Oxford University Museum of Natural History

The Oxford University Museum of Natural History, sometimes simply Oxford University Museum, is a museum that displays many of the species natural history collections in the University of Oxford. It also has an auditorium which is used by the Departments of Chemistry, Mathematics and Zoology. At the museum, the Pitt Rivers Museum closes at.

History

In 1850, the history of the University 's Honour School of Natural Science with the whole of Oxford scattered institutions in a number of colleges. Similarly to the anatomical collections of the University and the Natural History species.

Sir Henry Acland (1815-1900), Regius Professor of Medicine encouraged the establishment of the museum, which was then completed 1855-1860. Some departments moved into the new building, including astronomy, geometry, experimental physics, mineralogy, chemistry, geology, zoology, anatomy, physiology, and last but not least Acland's medicine. With increasing size of some of the departments had to leave the building in the direction of other sites again.

1884 another part of the building was added on the east side that houses the ethnological collection of General Pitt Rivers.

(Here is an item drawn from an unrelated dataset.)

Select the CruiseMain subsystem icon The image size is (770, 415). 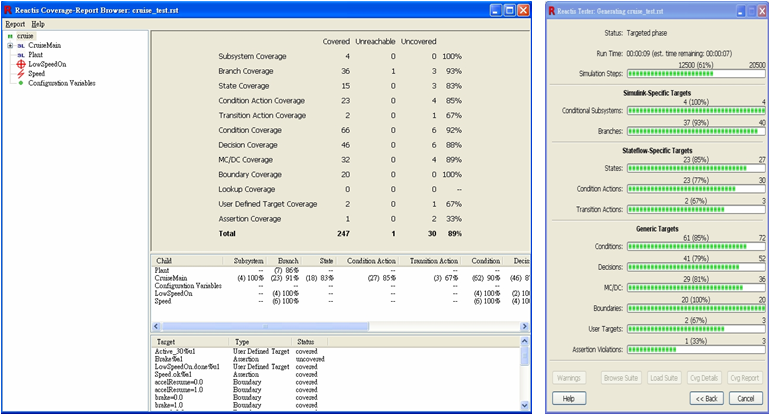(x=21, y=45)
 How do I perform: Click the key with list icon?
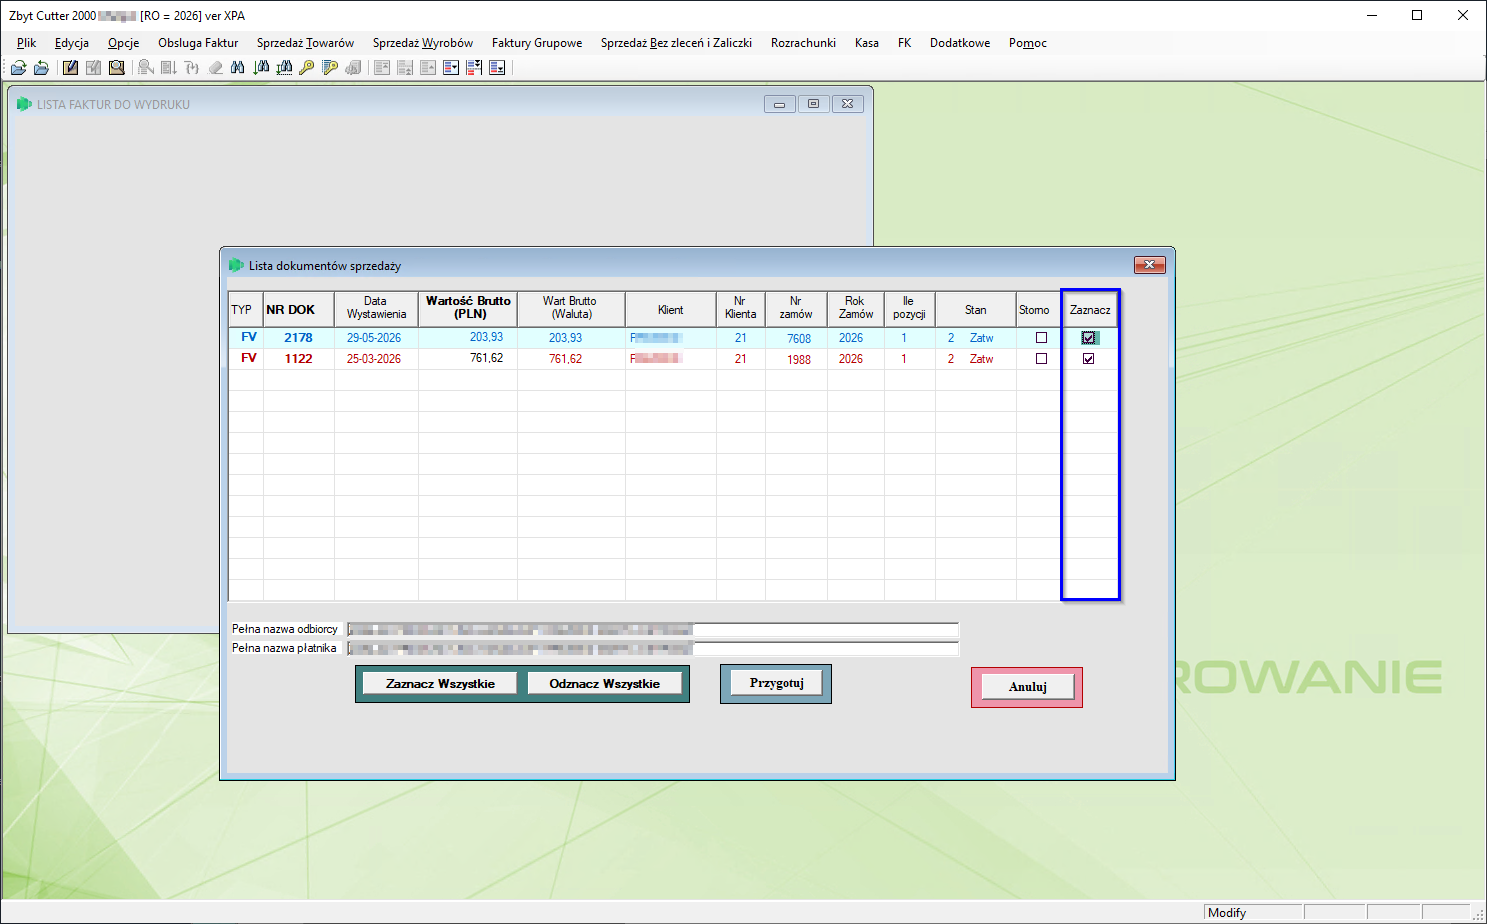pyautogui.click(x=330, y=68)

The last thing the Department of Entomology left ( Hope Department of Entomology, founded by Frederick William Hope ) in 1978, the building and went to the zoologists. Nevertheless is still a functioning entomological laboratory on the first floor.

The largest part of the collection of the museum consists of the natural history exhibits of the Ashmolean Museum, which come from the collections of the Musaeum Tradescantianum of John Tradescant (father and son), by William Burchell and the geologist William Buckland. In addition, the Christchurch Museum donated his osteological and physiological exhibits, most of which were collected by Acland.

The building

The neo-Gothic building was conceived by the architect Benjamin Woodward ( 1816-1861 ). It consists of a rectangular base over which could be accepted by cast iron columns glass roof spans that the area is divided into three parts. Cloistered arcades run around the ground floor and the first floor. They are formed by columns which are each made from a different variety Stone from the UK. The stones were selected by the geologist John Phillips. The decorations on the stone and iron bars indicate shapes found in nature, such as branches and leaves, with the Pre-Raphaelite style combined with a scientific.

The ground floor there are statues of eminent scientists like Aristotle, Euclid, Roger Bacon, Charles Darwin and Carl Linnaeus.